Bennett-Hemenway’s school-level cultural arts program brings in top-notch performances four or five times a year—with a lot of behind-the-scenes work. Popular music assemblies have been Ball in the House, a Boston-based indie band, The Nutcracker, featuring the ballet’s well-known classical music, and Fireseed Arts, a group of artists specializing in using reclaimed junk (for this particular performance they played instruments made from recycled materials). The PTO allocates approximately $13,000 each year to these assemblies.

At Salmon Bay’s elementary level, parents pay an enrichment fee that goes toward the cost of field trips, assemblies, and some artist-in-residence performances. In the past, these funds have supported a variety of activities including guitar circle classes, African drumming performances, musical theater field trips, and marimba instruction. The PTO has awarded several mini-grants to support these programs, and parents provide volunteer support as needed.

“We know that when students have these opportunities, the value lasts beyond the actual class time spent,” Russell says. “The impact can touch a student not only creatively, but also socially, emotionally, and academically.”

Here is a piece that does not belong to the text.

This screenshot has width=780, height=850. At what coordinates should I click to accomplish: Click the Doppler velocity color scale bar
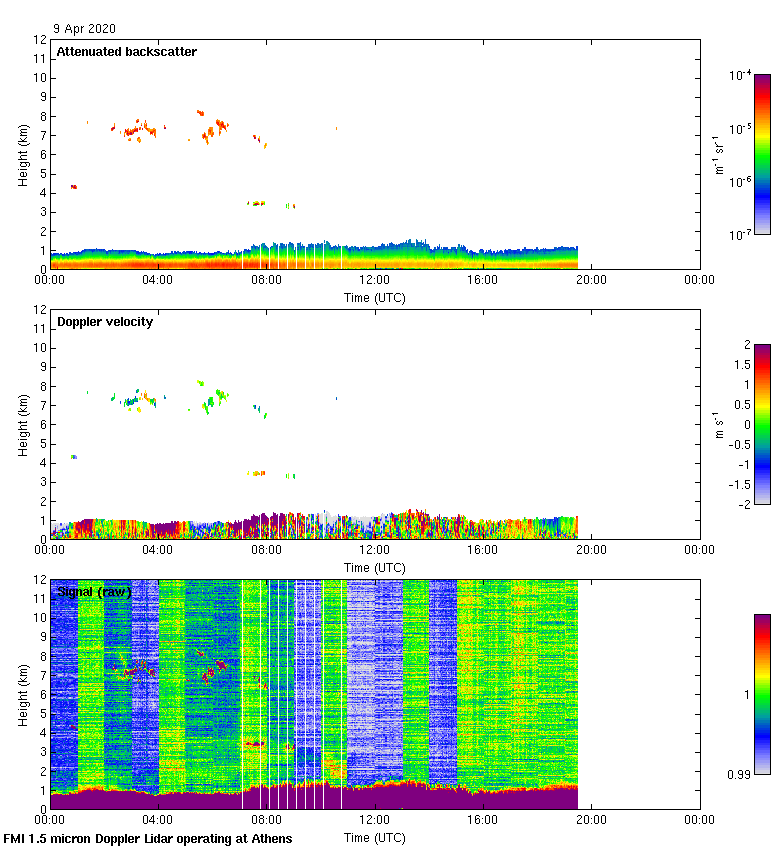click(x=762, y=424)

As schools struggle with lost funding, parent groups are providing a crucial role in bringing music into children’s lives. Whether your PTO draws from a large resource pool or a small one, remember that any effort toward music will benefit your kids.

Music Matters

Studies show that exposing children to music offers them benefits both in the classroom and throughout life. In one study by Long Island University, music instruction was found to directly contribute to kids’ increased vocabulary and verbal sequencing skills. Neuroscientists have also discovered that music lessons have a lasting effect on the brain’s ability to learn by helping students develop focus and concentration that can be applied in the classroom setting.

By playing an instrument, kids also learn patience, perseverance, hand-eye coordination, fine motor control, and self-discipline, and along the way they gain self-confidence as their musical skills develop. In a group setting, they learn cooperation, social skills such as negotiation and compromise, and commitment. In fact, music classes and other musical opportunities can change a child’s school experience by fostering social skills, performance skills, and a willingness to take a safe risk.

Perhaps equally important, music is a key component of every culture and serves as a way for people to connect with each other. Music is part of being human. Plus, it’s just plain fun.